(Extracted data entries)
<<<<

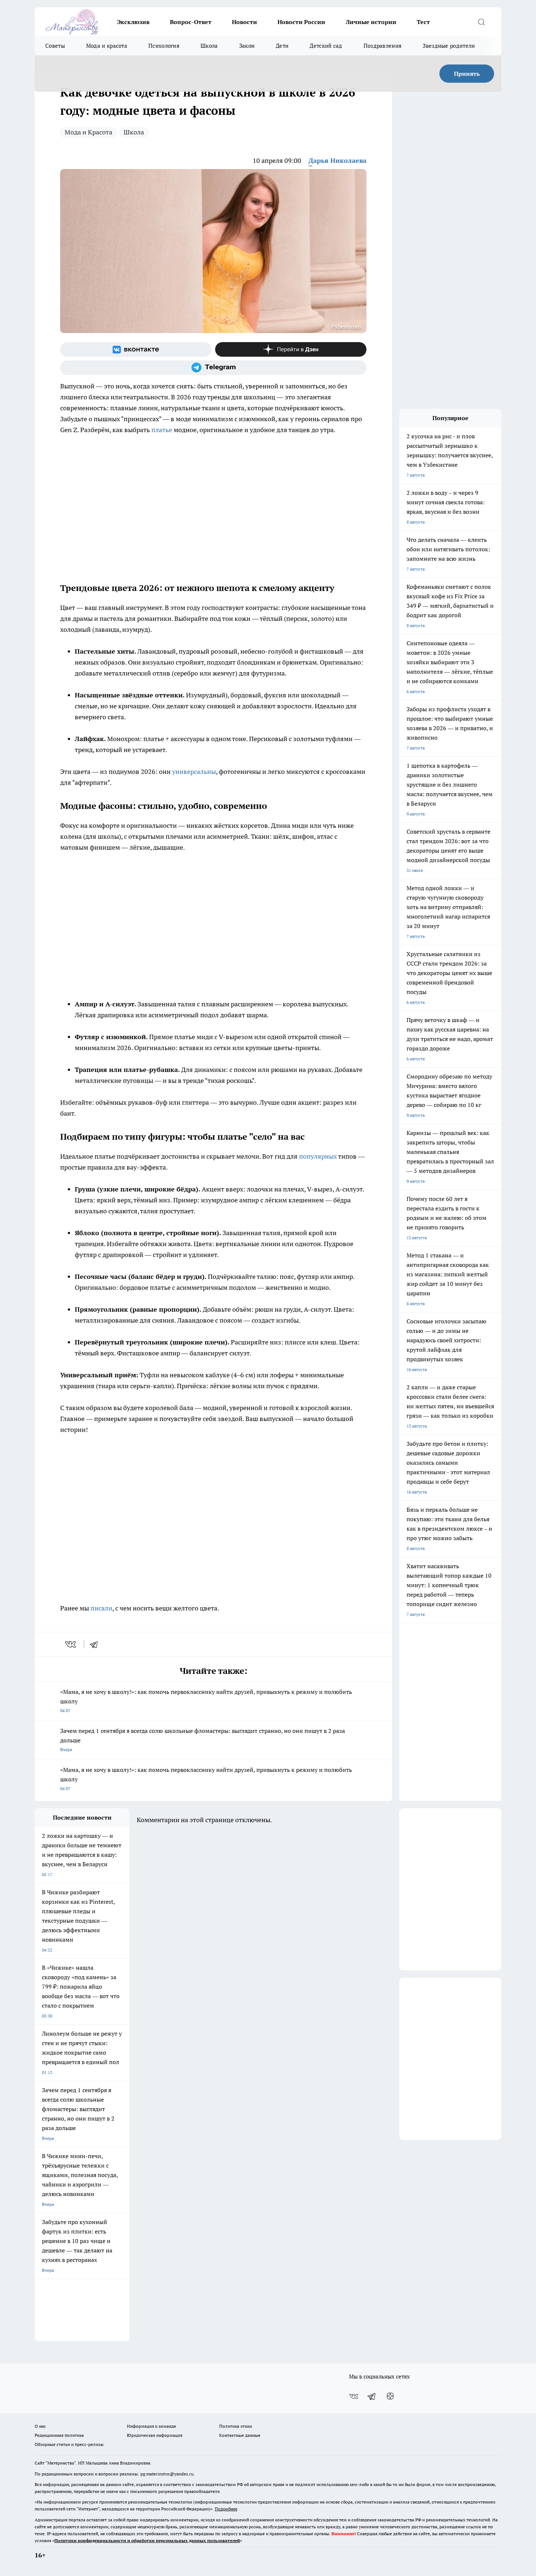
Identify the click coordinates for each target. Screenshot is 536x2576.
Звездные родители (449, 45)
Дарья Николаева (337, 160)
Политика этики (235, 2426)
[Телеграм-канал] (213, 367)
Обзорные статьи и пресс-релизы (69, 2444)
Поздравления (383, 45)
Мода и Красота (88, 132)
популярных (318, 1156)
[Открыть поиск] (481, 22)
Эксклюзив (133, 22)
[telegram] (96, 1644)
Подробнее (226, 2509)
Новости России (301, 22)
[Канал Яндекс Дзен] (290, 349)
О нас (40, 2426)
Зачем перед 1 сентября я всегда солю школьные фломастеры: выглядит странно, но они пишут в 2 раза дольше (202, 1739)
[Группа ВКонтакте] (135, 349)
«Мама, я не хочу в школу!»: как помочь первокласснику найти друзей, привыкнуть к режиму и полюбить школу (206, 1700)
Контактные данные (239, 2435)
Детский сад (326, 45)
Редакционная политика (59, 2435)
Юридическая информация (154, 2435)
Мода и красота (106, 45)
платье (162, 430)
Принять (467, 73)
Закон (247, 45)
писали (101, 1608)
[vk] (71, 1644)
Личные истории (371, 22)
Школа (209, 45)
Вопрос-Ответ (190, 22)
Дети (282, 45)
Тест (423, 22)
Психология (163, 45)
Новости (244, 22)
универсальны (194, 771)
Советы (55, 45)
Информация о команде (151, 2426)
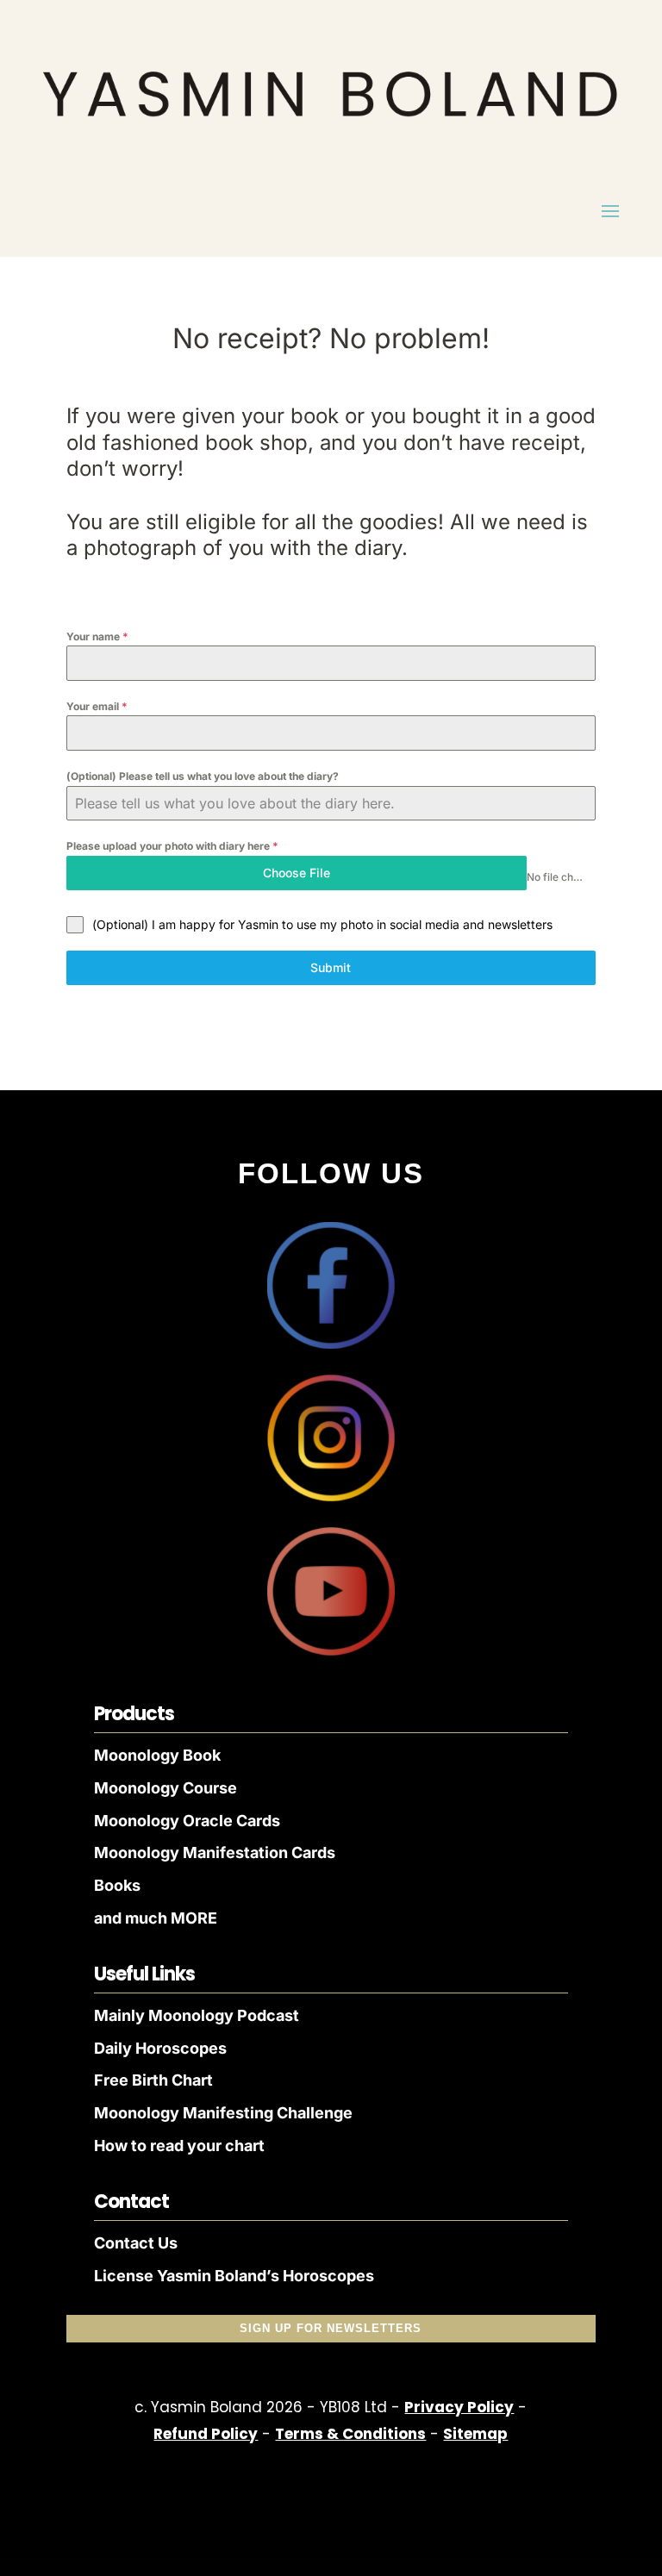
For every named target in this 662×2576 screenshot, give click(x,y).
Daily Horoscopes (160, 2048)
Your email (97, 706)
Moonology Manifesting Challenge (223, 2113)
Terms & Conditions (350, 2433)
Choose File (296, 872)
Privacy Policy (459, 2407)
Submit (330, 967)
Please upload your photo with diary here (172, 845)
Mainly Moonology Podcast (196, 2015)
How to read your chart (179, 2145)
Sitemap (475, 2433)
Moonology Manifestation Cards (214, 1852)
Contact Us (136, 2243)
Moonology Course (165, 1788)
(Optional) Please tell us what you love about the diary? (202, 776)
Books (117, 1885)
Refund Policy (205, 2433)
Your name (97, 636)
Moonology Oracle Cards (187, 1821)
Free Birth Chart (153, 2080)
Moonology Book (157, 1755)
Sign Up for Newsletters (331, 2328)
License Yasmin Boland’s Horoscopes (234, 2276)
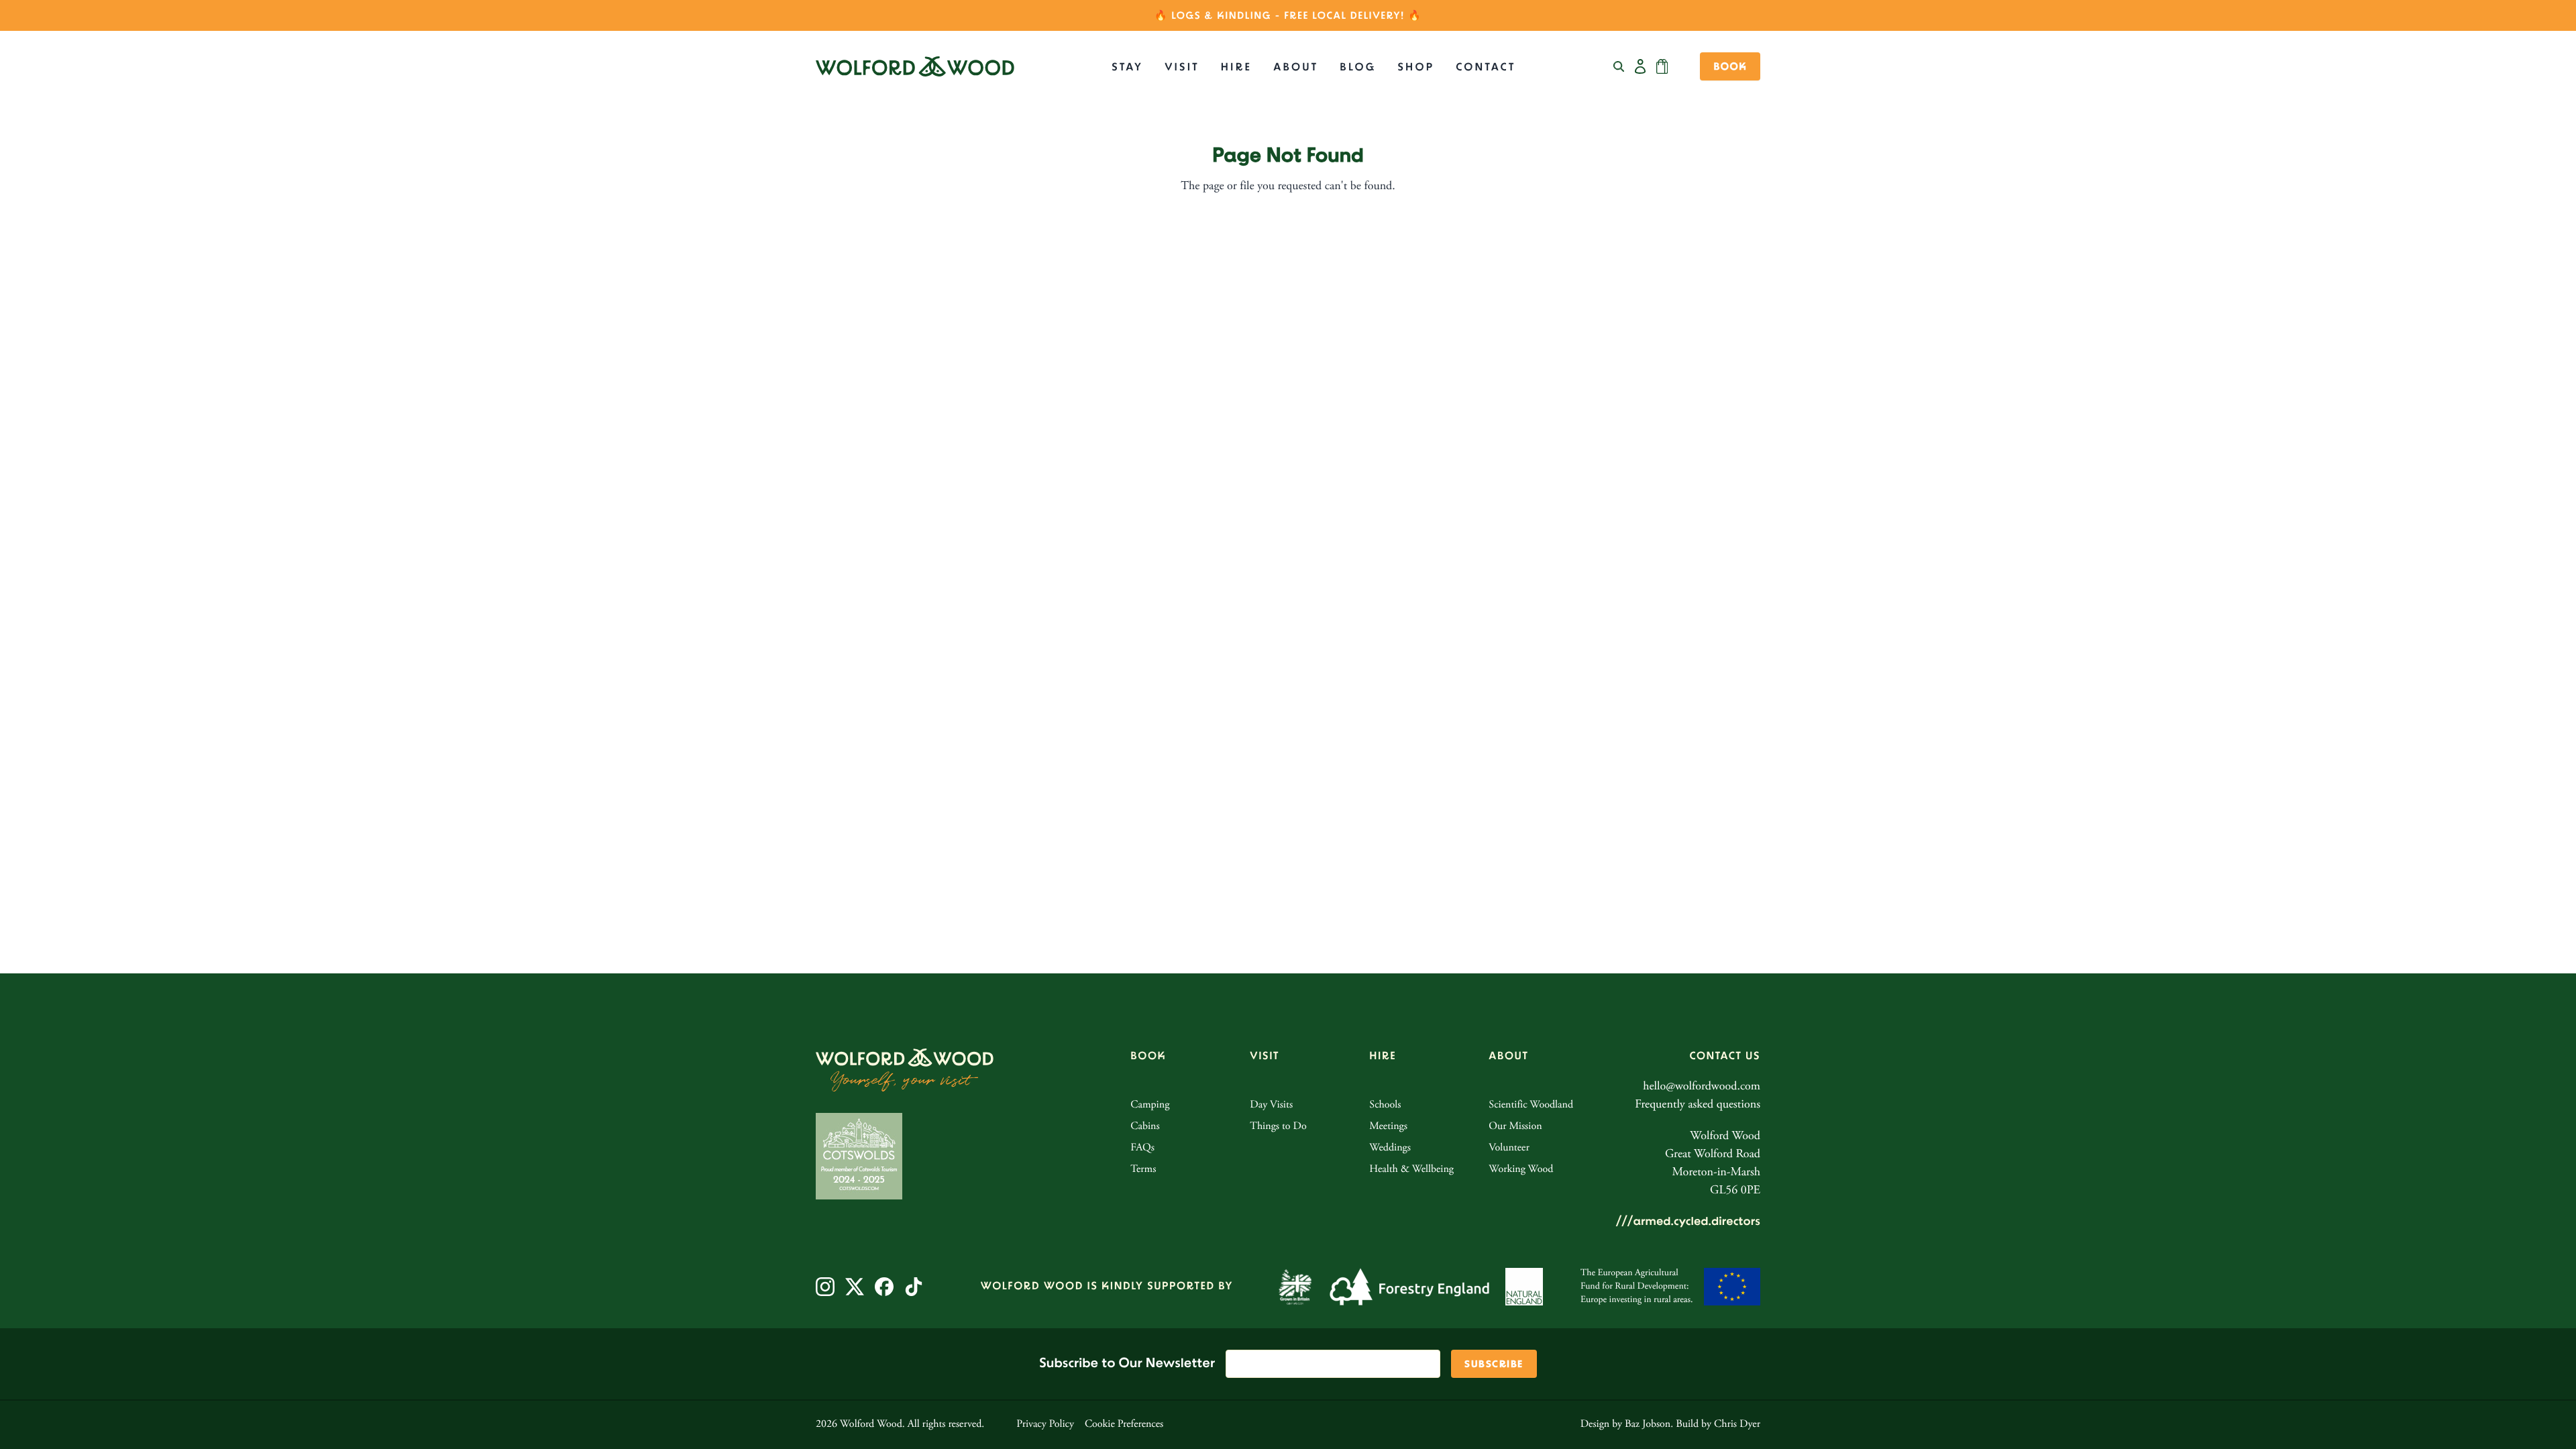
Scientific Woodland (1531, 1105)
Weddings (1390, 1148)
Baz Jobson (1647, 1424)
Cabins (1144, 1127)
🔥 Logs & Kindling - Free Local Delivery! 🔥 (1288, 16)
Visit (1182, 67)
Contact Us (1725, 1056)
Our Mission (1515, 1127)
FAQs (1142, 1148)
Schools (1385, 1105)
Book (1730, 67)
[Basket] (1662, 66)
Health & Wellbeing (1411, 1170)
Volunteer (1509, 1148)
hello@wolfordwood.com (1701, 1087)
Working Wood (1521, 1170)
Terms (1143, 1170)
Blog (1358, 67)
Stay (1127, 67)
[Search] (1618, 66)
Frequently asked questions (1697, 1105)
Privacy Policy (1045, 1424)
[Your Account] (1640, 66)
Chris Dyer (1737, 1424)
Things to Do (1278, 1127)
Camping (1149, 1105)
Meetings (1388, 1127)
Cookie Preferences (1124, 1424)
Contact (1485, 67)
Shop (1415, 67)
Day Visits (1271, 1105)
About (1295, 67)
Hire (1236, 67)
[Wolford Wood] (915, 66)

>>>>

_Your instructions_
Write out each line of the data above exactly, starting at the top and finishing with the line containing "For every named"; omit the pictures.

_Answer for the task_
Identify the click coordinates for each target. Screenshot is 536x2576.
Звездные родители (449, 45)
Дарья Николаева (337, 160)
Политика этики (235, 2426)
[Телеграм-канал] (213, 367)
Обзорные статьи и пресс-релизы (69, 2444)
Поздравления (383, 45)
Мода и Красота (88, 132)
популярных (318, 1156)
[Открыть поиск] (481, 22)
Эксклюзив (133, 22)
[telegram] (96, 1644)
Подробнее (226, 2509)
Новости России (301, 22)
[Канал Яндекс Дзен] (290, 349)
О нас (40, 2426)
Зачем перед 1 сентября я всегда солю школьные фломастеры: выглядит странно, но они пишут в 2 раза дольше (202, 1739)
[Группа ВКонтакте] (135, 349)
«Мама, я не хочу в школу!»: как помочь первокласснику найти друзей, привыкнуть к режиму и полюбить школу (206, 1700)
Контактные данные (239, 2435)
Детский сад (326, 45)
Редакционная политика (59, 2435)
Юридическая информация (154, 2435)
Мода и красота (106, 45)
платье (162, 430)
Принять (467, 73)
Закон (247, 45)
писали (101, 1608)
[vk] (71, 1644)
Личные истории (371, 22)
Школа (209, 45)
Вопрос-Ответ (190, 22)
Дети (282, 45)
Тест (423, 22)
Психология (163, 45)
Новости (244, 22)
универсальны (194, 771)
Советы (55, 45)
Информация о команде (151, 2426)
For every named target in this 662×2576 screenshot, give click(x,y).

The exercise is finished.